■ Goal ■
Reproduce only the lines starting at the one containing "icon for キッチンモニター" and ending at the one containing "[x=594, y=64]", substituting "Instruction" for "Given" and leaving everything else as it is.

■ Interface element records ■
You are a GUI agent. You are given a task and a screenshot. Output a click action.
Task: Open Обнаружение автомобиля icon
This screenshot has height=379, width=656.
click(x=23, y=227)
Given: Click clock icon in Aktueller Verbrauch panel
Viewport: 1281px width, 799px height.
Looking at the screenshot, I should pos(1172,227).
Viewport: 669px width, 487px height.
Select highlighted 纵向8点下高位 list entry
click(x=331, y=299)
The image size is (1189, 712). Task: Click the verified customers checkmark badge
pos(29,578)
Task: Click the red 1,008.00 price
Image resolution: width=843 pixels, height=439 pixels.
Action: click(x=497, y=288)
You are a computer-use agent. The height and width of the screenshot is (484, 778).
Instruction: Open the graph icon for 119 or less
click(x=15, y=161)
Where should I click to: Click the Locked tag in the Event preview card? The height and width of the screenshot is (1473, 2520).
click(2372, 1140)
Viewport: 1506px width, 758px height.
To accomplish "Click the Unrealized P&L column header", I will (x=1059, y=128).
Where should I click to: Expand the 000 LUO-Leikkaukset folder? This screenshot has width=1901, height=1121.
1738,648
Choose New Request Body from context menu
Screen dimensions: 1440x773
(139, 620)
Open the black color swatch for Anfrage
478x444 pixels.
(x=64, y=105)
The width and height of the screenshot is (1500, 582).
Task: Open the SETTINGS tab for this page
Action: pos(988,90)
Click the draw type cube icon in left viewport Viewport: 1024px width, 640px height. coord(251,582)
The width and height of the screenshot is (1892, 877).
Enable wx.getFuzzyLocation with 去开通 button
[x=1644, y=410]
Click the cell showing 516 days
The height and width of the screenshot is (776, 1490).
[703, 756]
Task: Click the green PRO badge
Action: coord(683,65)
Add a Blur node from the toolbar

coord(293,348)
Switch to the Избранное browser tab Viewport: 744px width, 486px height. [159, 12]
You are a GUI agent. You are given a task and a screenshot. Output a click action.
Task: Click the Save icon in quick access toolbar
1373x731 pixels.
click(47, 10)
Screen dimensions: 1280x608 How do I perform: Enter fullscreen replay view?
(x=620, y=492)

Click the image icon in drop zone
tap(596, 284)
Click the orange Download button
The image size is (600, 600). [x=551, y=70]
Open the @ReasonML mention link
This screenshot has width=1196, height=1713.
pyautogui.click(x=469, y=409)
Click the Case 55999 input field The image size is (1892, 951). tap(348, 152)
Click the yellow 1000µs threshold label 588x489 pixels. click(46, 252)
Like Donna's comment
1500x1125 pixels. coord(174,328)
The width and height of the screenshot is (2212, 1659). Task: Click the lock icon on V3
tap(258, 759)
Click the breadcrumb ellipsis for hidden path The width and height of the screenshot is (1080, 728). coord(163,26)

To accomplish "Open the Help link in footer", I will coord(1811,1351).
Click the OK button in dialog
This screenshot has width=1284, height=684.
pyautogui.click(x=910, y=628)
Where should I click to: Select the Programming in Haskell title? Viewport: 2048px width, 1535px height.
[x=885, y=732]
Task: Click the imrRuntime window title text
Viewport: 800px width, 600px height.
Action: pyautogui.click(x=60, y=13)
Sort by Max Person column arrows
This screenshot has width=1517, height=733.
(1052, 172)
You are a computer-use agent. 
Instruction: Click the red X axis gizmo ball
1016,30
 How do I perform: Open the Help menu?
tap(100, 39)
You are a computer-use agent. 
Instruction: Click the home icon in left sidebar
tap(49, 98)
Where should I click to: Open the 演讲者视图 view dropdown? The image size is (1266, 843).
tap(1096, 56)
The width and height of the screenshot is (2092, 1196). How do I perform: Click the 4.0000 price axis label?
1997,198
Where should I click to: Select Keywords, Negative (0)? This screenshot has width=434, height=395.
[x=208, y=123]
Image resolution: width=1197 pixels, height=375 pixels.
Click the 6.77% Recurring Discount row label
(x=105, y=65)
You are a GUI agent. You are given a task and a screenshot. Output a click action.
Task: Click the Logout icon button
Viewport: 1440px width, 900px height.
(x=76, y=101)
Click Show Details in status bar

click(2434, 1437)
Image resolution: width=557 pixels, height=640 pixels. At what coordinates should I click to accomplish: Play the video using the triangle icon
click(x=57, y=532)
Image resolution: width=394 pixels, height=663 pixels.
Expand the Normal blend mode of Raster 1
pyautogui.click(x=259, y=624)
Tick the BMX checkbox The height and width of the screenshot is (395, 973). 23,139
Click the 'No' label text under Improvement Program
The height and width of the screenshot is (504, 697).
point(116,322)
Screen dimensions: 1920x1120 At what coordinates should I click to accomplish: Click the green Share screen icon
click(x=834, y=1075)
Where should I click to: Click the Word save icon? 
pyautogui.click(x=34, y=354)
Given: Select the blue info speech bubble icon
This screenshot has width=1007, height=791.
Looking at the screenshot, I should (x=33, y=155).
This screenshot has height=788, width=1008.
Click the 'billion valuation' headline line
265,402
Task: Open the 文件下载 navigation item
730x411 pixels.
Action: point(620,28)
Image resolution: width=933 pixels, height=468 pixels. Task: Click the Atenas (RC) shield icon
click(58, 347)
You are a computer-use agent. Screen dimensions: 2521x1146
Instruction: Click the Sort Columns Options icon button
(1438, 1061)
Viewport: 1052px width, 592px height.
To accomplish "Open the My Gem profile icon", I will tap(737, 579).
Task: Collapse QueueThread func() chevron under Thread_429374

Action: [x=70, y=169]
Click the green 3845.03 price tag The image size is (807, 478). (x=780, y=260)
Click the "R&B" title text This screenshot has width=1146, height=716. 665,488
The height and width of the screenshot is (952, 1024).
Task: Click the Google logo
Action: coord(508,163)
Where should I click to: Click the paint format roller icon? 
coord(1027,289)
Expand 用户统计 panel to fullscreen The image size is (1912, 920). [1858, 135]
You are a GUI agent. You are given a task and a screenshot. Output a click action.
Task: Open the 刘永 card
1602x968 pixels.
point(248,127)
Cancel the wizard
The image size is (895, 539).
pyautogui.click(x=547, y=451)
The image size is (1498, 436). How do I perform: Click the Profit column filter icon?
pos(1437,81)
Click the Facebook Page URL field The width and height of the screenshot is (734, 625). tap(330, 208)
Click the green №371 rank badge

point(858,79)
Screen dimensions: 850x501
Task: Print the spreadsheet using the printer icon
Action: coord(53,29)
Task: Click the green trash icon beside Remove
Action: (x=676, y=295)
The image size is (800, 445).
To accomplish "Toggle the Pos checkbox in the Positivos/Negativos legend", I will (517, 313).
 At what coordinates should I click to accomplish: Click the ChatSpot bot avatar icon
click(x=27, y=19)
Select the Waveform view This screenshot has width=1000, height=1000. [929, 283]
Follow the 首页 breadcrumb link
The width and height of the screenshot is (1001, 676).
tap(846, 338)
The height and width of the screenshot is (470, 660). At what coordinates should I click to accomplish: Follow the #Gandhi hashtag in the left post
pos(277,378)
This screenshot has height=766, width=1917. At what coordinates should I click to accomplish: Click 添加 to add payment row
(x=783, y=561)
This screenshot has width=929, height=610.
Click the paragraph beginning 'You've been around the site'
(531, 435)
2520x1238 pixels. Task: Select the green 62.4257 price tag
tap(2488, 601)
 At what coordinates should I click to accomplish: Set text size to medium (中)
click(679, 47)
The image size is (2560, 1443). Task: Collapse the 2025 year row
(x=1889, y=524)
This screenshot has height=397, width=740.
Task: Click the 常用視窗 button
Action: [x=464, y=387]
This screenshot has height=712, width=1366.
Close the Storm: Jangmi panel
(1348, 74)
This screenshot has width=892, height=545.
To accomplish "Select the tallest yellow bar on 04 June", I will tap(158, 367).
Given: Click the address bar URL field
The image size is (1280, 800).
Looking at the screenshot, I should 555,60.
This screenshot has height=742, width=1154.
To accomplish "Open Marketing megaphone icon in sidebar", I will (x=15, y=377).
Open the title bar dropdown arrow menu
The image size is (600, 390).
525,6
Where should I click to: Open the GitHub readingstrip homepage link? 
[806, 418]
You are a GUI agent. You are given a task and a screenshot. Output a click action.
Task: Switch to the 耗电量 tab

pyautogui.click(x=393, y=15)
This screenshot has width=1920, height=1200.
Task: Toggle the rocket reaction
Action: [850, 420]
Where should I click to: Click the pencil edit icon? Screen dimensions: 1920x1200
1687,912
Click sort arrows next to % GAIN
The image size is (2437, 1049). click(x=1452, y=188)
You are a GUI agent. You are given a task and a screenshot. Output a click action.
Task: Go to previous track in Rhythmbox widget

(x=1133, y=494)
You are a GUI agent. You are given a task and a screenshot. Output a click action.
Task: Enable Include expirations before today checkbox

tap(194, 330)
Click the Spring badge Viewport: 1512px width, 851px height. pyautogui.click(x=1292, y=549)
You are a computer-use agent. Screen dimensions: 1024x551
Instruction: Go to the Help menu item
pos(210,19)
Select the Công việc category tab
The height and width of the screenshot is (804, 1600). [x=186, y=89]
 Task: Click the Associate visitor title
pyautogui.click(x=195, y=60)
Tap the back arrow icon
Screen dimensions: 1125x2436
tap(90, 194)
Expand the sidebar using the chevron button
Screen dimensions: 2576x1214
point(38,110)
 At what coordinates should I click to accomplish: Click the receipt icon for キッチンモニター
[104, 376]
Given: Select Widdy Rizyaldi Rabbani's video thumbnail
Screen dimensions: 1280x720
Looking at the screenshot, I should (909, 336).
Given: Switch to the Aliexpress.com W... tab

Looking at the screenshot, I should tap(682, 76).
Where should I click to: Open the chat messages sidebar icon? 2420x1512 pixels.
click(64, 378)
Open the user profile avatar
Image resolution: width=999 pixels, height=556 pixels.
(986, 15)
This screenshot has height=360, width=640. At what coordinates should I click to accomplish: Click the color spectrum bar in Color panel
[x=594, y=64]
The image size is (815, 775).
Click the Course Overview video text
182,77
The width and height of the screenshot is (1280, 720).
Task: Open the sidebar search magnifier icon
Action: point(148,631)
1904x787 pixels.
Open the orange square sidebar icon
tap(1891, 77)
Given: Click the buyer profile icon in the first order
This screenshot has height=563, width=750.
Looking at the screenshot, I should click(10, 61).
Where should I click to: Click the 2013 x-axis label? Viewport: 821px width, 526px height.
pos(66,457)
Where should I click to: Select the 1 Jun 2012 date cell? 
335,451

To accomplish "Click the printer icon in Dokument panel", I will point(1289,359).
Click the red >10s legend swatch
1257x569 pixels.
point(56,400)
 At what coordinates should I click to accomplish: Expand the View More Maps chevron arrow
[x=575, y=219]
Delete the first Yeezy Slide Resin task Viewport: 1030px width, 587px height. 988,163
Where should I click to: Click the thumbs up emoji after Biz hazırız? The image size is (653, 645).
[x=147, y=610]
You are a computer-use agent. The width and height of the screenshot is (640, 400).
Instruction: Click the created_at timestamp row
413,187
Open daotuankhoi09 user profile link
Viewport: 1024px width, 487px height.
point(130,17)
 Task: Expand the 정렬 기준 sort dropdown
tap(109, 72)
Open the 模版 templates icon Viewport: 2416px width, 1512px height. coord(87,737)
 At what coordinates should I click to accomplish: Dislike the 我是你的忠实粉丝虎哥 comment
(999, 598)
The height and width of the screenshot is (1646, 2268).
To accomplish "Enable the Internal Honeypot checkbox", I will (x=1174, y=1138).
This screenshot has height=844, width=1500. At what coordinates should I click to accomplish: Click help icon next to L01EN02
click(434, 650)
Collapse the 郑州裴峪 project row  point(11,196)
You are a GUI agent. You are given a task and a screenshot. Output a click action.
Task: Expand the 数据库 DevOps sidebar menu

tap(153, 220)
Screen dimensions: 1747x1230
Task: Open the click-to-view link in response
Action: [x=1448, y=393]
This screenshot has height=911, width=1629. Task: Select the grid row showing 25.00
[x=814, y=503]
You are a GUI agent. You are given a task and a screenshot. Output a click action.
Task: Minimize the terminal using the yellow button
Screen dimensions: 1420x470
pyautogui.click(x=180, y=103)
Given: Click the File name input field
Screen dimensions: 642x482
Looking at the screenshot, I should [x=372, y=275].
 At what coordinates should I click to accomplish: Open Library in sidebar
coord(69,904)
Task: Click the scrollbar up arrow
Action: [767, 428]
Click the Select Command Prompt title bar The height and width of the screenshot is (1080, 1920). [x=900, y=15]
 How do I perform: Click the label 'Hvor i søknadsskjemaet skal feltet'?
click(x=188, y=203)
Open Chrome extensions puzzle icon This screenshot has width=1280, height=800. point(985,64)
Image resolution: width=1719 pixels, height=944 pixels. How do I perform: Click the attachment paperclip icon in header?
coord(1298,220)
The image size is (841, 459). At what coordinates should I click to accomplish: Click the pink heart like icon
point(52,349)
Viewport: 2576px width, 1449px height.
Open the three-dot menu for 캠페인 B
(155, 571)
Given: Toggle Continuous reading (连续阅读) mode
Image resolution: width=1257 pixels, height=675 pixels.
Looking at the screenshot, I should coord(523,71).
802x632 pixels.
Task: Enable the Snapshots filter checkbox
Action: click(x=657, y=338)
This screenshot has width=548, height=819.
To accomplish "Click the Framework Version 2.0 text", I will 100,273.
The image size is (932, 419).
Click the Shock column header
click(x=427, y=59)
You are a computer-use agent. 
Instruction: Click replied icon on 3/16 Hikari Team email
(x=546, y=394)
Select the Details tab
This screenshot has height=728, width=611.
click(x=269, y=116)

■ Solution for this problem ■
 At what coordinates should I click to accomplish: Click the receipt icon for キッチンモニター
[104, 376]
Instruction: Select Widdy Rizyaldi Rabbani's video thumbnail
Screen dimensions: 1280x720
Looking at the screenshot, I should (909, 336).
Instruction: Switch to the Aliexpress.com W... tab

Looking at the screenshot, I should tap(682, 76).
Where should I click to: Open the chat messages sidebar icon? 2420x1512 pixels.
click(64, 378)
Open the user profile avatar
Image resolution: width=999 pixels, height=556 pixels.
(986, 15)
This screenshot has height=360, width=640. At what coordinates should I click to accomplish: Click the color spectrum bar in Color panel
[x=594, y=64]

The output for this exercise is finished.